Why are they all straight shreds? Bad guys don't know how to go to Staples.com and buy a Diamond shredder? Sure, it's useful to be able to decode those but if you're going to throw $50,000 on the table why not at least ask for something slightly more sophisticated than aligning what are essentially rectangles.

I wouldn't be surprised if someone out there makes a cheap consumer grade shredder with some shape more obnoxious than diamonds too...


Bad guys don't know how to go to Staples.com and buy a Diamond shredder?

Staples.com doesn't actually carry diamond-cut shredders. At least, none that I can find.

The smallest shred size I can find there is 3.175mm x 9.525 mm. By comparison, the document in the fifth puzzle is taken from a legal pad (8.7 mm line spacing), and the shreds are only a little bit longer.
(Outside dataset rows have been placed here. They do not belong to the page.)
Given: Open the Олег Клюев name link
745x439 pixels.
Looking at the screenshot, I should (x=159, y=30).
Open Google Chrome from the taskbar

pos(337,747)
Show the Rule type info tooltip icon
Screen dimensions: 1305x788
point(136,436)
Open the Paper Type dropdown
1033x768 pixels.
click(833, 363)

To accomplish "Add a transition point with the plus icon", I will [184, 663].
Would the shape really make that much of a difference at this scale?


I'm no expert, but I'd say having shreds for which the orientation is not as obvious makes the problem much harder. Add to that the amount of work necessary to get a clean image of the thousands of particles a page produces...

Amazon sells relatively cheap security level 4, and rather expensive security level 6 shredders.
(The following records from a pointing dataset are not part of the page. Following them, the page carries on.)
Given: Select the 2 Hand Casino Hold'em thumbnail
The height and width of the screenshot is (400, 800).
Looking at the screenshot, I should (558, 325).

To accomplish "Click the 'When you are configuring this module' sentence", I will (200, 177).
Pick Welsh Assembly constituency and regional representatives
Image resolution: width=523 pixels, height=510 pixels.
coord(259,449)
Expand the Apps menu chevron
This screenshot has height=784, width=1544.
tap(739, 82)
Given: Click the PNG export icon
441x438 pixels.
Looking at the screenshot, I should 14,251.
I'm really interested in seeing the algorithms and implementation behind the solutions.


The third place guy posted an explanation of his algorithms here: http://www.marcnewlin.com/2011/12/you-should-probably-start-... I was on the winning team and we have been writing up our algorithms too. Hopefully we'll be able to post them soon.
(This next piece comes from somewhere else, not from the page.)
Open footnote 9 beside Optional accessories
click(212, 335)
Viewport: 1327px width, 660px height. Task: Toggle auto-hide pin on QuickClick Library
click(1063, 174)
I supose I can save the money for a new shredder now. Home incinerators for the rescue?


This is not a solved problem by any means. I finished in the top ten, and most competitive teams used a combination of image processing for chad suggestion and brute force. It required hundreds of man hours to reassemble just a handful of documents under controlled conditions.

Imagining a real-life scenario of dozens or hundreds of documents mixed together in a shredder bin makes my head hurt.

So, I wouldn't worry too much about your shredded docs just yet.


I guess that the use of sensitive documents rules out Mechanical Turk or a game version for the real work, but I'd be interested to see what turkers could do.


One team used a crowd sourced "game" method with some success. They had thousands of people register, and were able to solve the first few problems quickly, but they began to stall on the more complex puzzles.

I was surprised to find that this method doesn't scale well when the puzzle reaches a certain size.


Burn all your shredding Write with invisible ink (lemon juice, ACME Brand , etc...) Small font, tight spacing.

;-)


I'd be impressed if they could reassemble a shreded CD or DVD.